Your name is Susan Smith. You are 3 years old. You noticed that your 3-year-old child, Ella Smith has been complaining of pain on passing urine. She passes a little urine each time because she is afraid of the pain. You have also noticed that the urine smell is strong and looks cloudy. She has had fever for the last 2- 3 days. She eats and drinks well. She wet her bed yesterday which is not typical of her. She has been having constipation for the past 3 days. She is up to date with all immunization.

Questions:

  • What is wrong with her?
  • What will you do for her?
  • Will you give her antibiotics?

Examiners Prompt:
Urine dipstick: Nitrites +ve, Leukocytes +ve

GRIPS

How can I help you?

HISTORY TAKING (Focused History)

  • Presenting Complaint
    FODPARA (for pain on passing urine)
    – Has she got a fever?
    – Have you noticed that her urine is smelly?
    – Have you noticed her urine is cloudy?
    – Has she had any vomiting?

  • Systemic review

  • Differential Diagnosis: Common infections

  • PMAFTOSA
    – Risk factors
    Abuse: Who else at home?
    Chemotherapy: Does she have any medical condition?
    DM: Does she have diabetes?
    – Pregnancy and birth history
    – Vaccination and development history

  • ICE
    I – Ideas: Is there anything you feel could be the cause of her symptoms?
    C – Concerns: Is there anything you are worried about?
    E – Expectation: at the end of consultation

  • Effects of Symptoms: Has this affected her in any way?

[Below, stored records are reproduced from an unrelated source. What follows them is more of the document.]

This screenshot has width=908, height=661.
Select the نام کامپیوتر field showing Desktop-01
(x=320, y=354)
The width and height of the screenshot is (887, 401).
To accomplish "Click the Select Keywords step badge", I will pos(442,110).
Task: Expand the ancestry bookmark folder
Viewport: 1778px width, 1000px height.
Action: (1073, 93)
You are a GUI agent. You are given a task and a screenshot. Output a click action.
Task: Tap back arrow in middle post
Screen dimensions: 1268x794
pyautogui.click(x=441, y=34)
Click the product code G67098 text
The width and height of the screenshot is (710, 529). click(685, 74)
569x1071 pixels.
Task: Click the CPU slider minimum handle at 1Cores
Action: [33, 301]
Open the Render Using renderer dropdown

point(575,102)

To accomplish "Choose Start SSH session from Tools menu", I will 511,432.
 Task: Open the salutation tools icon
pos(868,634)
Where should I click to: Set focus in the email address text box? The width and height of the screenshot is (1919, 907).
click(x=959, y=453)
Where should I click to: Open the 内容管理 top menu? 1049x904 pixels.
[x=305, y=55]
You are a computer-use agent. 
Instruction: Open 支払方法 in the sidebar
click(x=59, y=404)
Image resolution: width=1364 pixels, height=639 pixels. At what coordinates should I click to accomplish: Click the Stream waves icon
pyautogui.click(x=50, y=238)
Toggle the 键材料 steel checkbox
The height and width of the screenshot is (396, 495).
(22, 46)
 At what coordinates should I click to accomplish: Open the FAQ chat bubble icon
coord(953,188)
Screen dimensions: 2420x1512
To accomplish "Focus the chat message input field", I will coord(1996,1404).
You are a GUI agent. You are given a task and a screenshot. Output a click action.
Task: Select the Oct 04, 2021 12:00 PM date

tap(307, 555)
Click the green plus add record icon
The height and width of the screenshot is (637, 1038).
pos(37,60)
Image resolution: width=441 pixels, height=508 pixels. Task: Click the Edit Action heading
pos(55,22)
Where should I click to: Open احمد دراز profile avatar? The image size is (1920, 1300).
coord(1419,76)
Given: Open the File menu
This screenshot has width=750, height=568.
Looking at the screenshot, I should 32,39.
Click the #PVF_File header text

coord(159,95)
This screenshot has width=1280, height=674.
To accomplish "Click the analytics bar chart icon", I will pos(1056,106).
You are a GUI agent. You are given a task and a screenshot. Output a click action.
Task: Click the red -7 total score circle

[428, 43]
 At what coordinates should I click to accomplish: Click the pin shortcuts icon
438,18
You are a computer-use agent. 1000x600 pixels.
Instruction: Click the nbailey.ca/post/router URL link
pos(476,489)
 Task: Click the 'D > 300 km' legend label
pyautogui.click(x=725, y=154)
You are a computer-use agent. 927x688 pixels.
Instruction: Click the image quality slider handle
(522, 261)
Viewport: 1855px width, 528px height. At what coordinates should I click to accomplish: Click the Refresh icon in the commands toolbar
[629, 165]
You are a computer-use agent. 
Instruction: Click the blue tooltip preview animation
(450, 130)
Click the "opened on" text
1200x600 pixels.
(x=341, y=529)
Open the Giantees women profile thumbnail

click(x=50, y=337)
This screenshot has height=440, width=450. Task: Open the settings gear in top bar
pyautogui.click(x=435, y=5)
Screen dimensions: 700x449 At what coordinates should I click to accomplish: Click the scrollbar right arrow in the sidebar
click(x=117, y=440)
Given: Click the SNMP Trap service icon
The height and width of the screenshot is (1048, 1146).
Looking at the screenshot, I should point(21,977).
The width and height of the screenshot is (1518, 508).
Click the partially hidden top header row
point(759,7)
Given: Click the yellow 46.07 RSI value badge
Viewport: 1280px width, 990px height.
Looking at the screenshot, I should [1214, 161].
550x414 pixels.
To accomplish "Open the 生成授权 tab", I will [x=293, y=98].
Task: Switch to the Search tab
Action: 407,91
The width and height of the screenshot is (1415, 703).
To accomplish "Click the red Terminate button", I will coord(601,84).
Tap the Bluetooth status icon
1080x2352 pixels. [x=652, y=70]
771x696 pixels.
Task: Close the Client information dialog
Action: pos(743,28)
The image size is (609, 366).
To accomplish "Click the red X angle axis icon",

  • Summarize: Let me go through everything you have told me so far, to make sure I have understood correctly. So, you told me that… Is there anything I missed?

EXAMINATION

  • Observations: As a part of examination, I’d like to check her vitals;
    her BP – Pulse – Oxygen – RR – Temp
  • Specific Examinations
    – Abdominal examination I’d like to examine her tummy.
    – General examination and I’d like to perform a general examination of her body as well.
  • Bed-side tests: Urine dipstick then I’d like to perform a urine dipstick test once she can pass urine.

PROVISIONAL DIAGNOSIS

From what you’ve told me and after examinations and the urine dipstick, it seems that your child has a urinary tract infection.

PAUSE

DEFINE THE DIAGNOSIS

This is an infection of the waterworks, has she ever been diagnosed with UTI before?

MANAGEMENT

  • Routine investigations: We need to run some routine blood tests such as
    FBC - U&E - LFT - Blood sugar - Inflammatory markers
    and we need to perform a Urine culture so we will take a clean catch urine sample and send it to the lab to be tested.
  • Treatment/Decision
    – For now, we will give her some antibiotic for 3 days to clear the infection, which is Trimethoprim 50mg twice a day for 3 days.
    – Paracetamol could be given for the pain and fever as well.
    – You should encourage her to drink plenty of fluids and to eat plenty of fruits and vegetables; this will help with the constipation.
    – I need to take a second opinion from my seniors as well, and if they suggest any different treatment, I’ll let you know.
  • Safety netting
    – Please bring the child back;
    – If symptoms did not improve within 48 hours, as she would need further investigation which is ultrasound.
    – UTI may develop again in the future, and if this happens in the future bring her to the surgery early.
  • Leaflets: Before you go, I’ll bring you a leaflet about urinary tract infection.
  • Summarize: Let us recap what we have discussed…
  • Expectations: What do you think about what we have discussed?